• [PROMPT 1] Rewrite the passage on avoiding foreclosure, everything from "Contact a housing" down to "the loan repaid.", putting "advice" wherever "counseling" appears.
• [PROMPT 2] Write what comes next in the passage on avoiding foreclosure, picking up after its last sentence.

• [SOURCE TEXT]
-- START --
A foreclosure will have a negative impact on your credit rating and have long reaching
impact into your future borrowing ability. Avoid foreclosure at all costs, even if it
means giving your home to the lender. Either way you lose your home, but with the second,
you maintain some credit worthiness.
Borrow money from friends and family to catch up on your mortgage payments. Only do this
if you intend to fully pay them back and believe that you will have the means to do so.
Agree to a realistic date for repayment of the personal loan.
Contact a housing counseling agency that has been approved by HUD. In general, these
agencies provide free counseling. Additionally, they might be able to offer government
services or programs that can help you out of this situation. In some locations, they
might be able to direct you to local community organizations that give assistance to
homeowners in need.
Contact your lender immediately and respond to any correspondence that you have received
from them. Explain your current financial situation, the immediate outlook of your
finances, and your need to rearrange your payment schedule. Bring supporting documents
with you when you speak to your lender. This will help to show your sincerity.
Lenders may often attempt to remedy the situation with a little creative financing rather
than go through the process of a foreclosure. After all, the lender simply wants to have
the loan repaid.
Possible remedies to the foreclosure
A mortgage modification happens when the lender changes the term of the loan by adding
additional months or years to the mortgage. In turn, this will lower the monthly payments
and prevent a foreclosure. Again, the borrower must be able to show evidence that he will
be able to meet the new payments.
A special forbearance is a process in which the lender arranges a repayment plan that
works within the borrowers current financial status. This might lead to a suspension
of the monthly payments for a short time or at least a reduction in the expected amount.
-- END --
• [AVAILABLE DATA]
-- START --
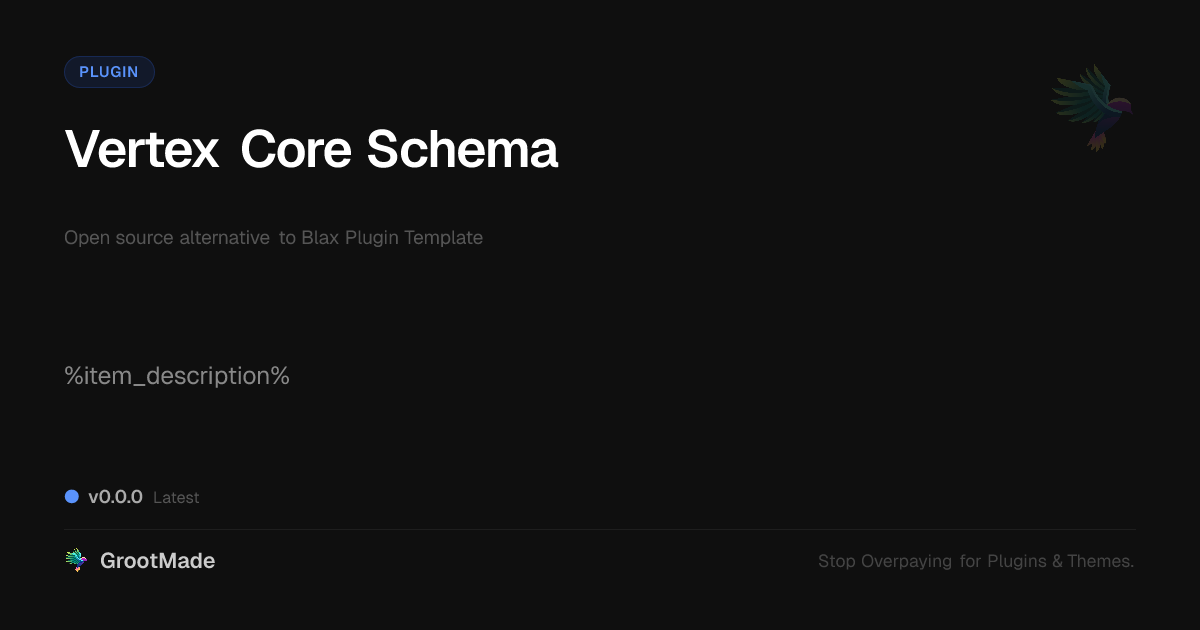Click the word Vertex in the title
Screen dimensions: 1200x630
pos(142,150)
-- END --
• [TASK RESPONSE 1]
Contact a housing advice agency that has been approved by HUD. In general, these
agencies provide free advice. Additionally, they might be able to offer government
services or programs that can help you out of this situation. In some locations, they
might be able to direct you to local community organizations that give assistance to
homeowners in need.
Contact your lender immediately and respond to any correspondence that you have received
from them. Explain your current financial situation, the immediate outlook of your
finances, and your need to rearrange your payment schedule. Bring supporting documents
with you when you speak to your lender. This will help to show your sincerity.
Lenders may often attempt to remedy the situation with a little creative financing rather
than go through the process of a foreclosure. After all, the lender simply wants to have
the loan repaid.

• [TASK RESPONSE 2]
It is extremely important that financial documentation be provided that indicate the
viability of this plan through the homeowners ability to meet the new payment
schedule.
A partial claim involves a one-time offer from the FHA-insurance fund that allows a
one-time payment to get the homeowners mortgage current. The homeowner will need to
sign a promissory note in which a promise to repay the loan is made. A lien is placed upon
the home for this additional amount of money. Two conditions exist- the borrower must be
able to begin full mortgage payments and must have been at least 4 months delinquent in
payments but less than 12 months delinquent.
A pre-foreclosure would allow the homeowner to sell the house for less than what is owed.
However, the sale is not listed as a foreclosure, so it does not hurt the homeowners
credit rating.
A deed-in-lieu of foreclosure requires the homeowner to give the home to the lender.
Although the homeowner loses the property, he maintains some of his credit rating. The
benefit will be realized later should the individual decide to apply for another loan.
Important points to remember
Make sure that you can afford what you buy. Make your monthly payments in full and on
time. Make a plan and stick to it.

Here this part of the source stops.